Ultimately, these compromises dashed the dreams of activists hoping for a law without loopholes. In the wake of the ADA’s passage, the pattern that had rendered the Rehabilitation Act less than effective repeated itself: compromise, retreat and unfilled promise coupled with inadequate regulations and narrow court interpretations characterized the struggle for disability rights during the 1990s and 2000s.
Compromise and retreat explain why, for example, so little has been done by Congress when it comes to community-based care. Despite a groundbreaking 1999 Supreme Court decision upholding the ADA’s provision that institutionalizing disabled people was discriminatory, and a bipartisan coalition led by Republican House Speaker Newt Gingrich (R-Ga.) working throughout the late 1990s to shift Medicaid funding preferences from nursing homes to in-home care, real change hasn’t materialized.
By the mid-2000s, legislators recognized that the ADA, like its predecessor, hadn’t lived up to expectations. Once again, weak regulations and court decisions had proven damaging.
But proponents of a new effort to fix the ADA’s weaknesses hadn’t learned the lessons of why both the Rehabilitation Act and the ADA were so vulnerable. In an effort to overcome resistance, they again sought to cut deals with congressional opponents. And while they succeeded in passing the ADA Restoration Act in 2008, the process once again resulted in legislation with weaknesses easy to exploit.
And although Republicans have increasingly become the party opposed to disability rights, Democrats are not blameless in this pattern of broken promises and inertia that keep disability rights from being fully realized. For example, both Democrats and Republicans have effectively maintained a separate-but-equal vision of public transportation. Buying into the age-old argument that equal access for the disabled and program efficiency are mutually incompatible, Democrats have adopted policies that incentivize alternatives to accessible mainstream transit.
Without either party as a true champion, time and again, compromises made for political expediency have undermined disability rights and produced legislation that is vulnerable to being watered down. And opponents have whittled away at every piece of disability rights legislation. The result has been devastating for disabled Americans.
Today, civil rights are under assault as the Trump administration shows craven disregard for people with disabilities — along with its attacks on immigrants, people of color and LGBTQ people. As we mark another anniversary of the passage of the ADA, it is critical that people recognize that rights for the disabled are human rights. People with disabilities, like all members of our communities, should be ensured access to the same protections and opportunities.
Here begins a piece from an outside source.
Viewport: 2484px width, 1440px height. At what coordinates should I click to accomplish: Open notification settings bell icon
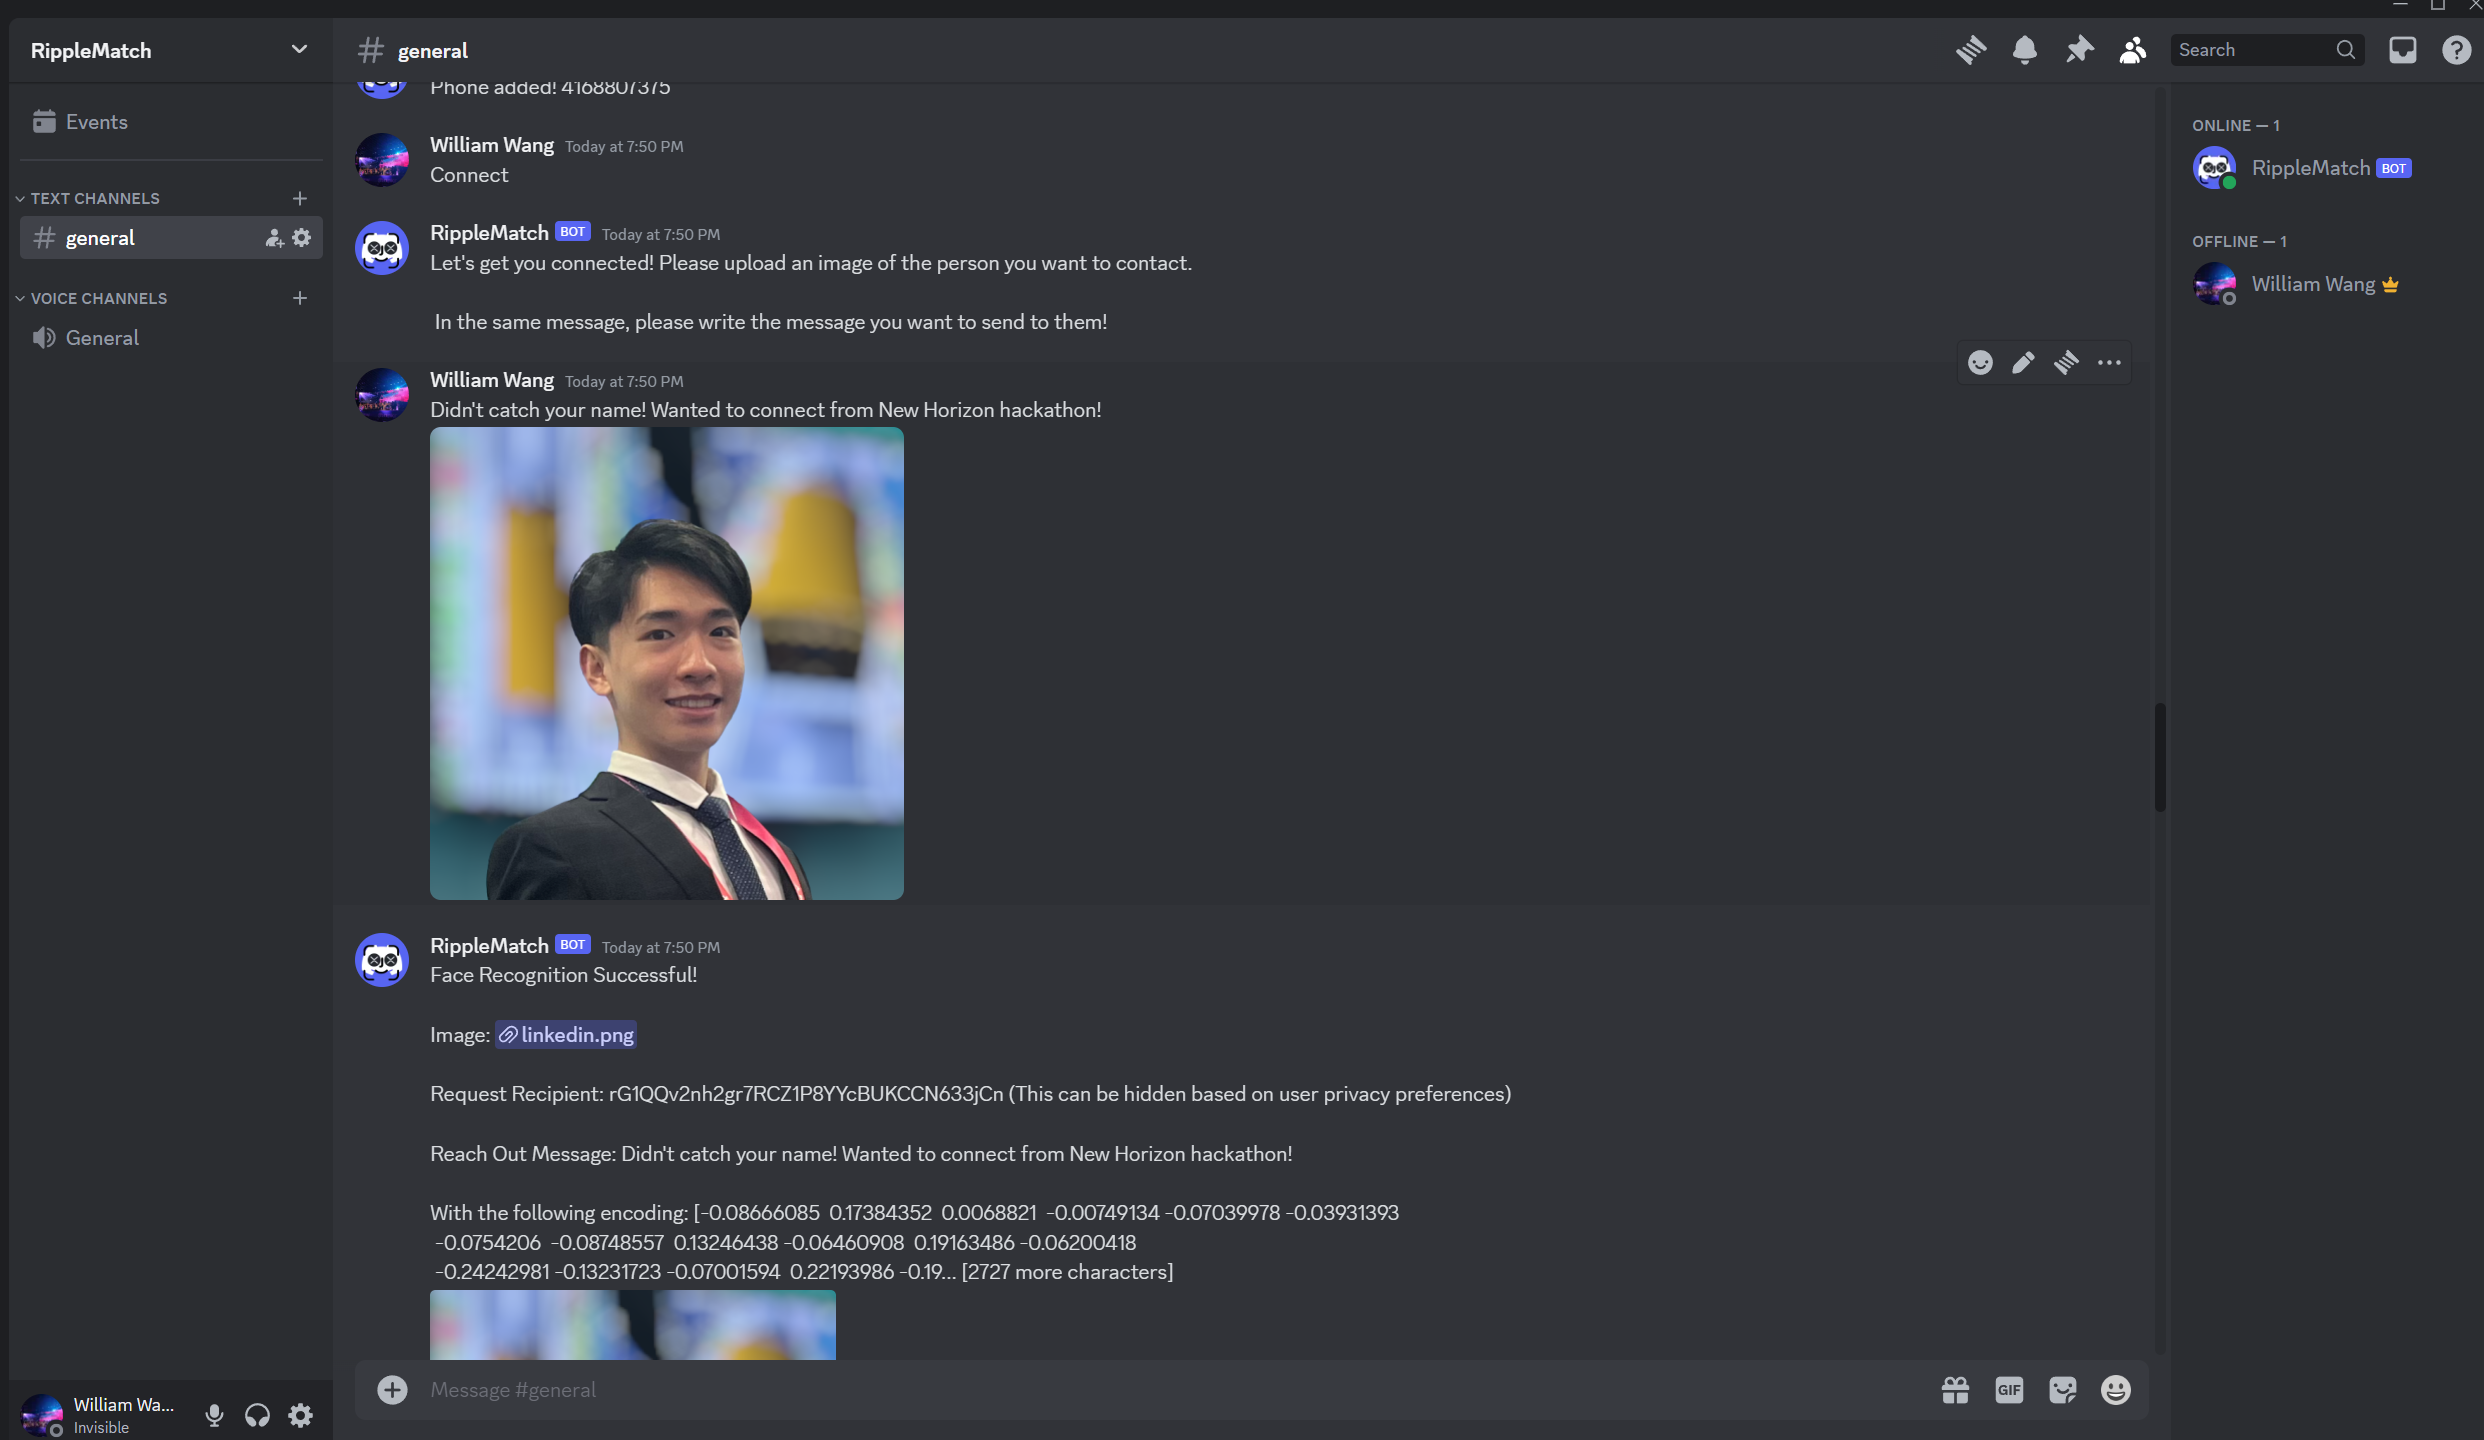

Disability rights must be understood as fundamental and legislators must stand firm and unwilling to compromise away crucial provisions. What is needed are the continued efforts of movement activists and legislators interested in genuine positive reforms — those who appreciate the lessons of this 55-year cycle of policy innovation, retreat, citizen mobilization and policy restoration. Otherwise, discrimination and segregation will persist.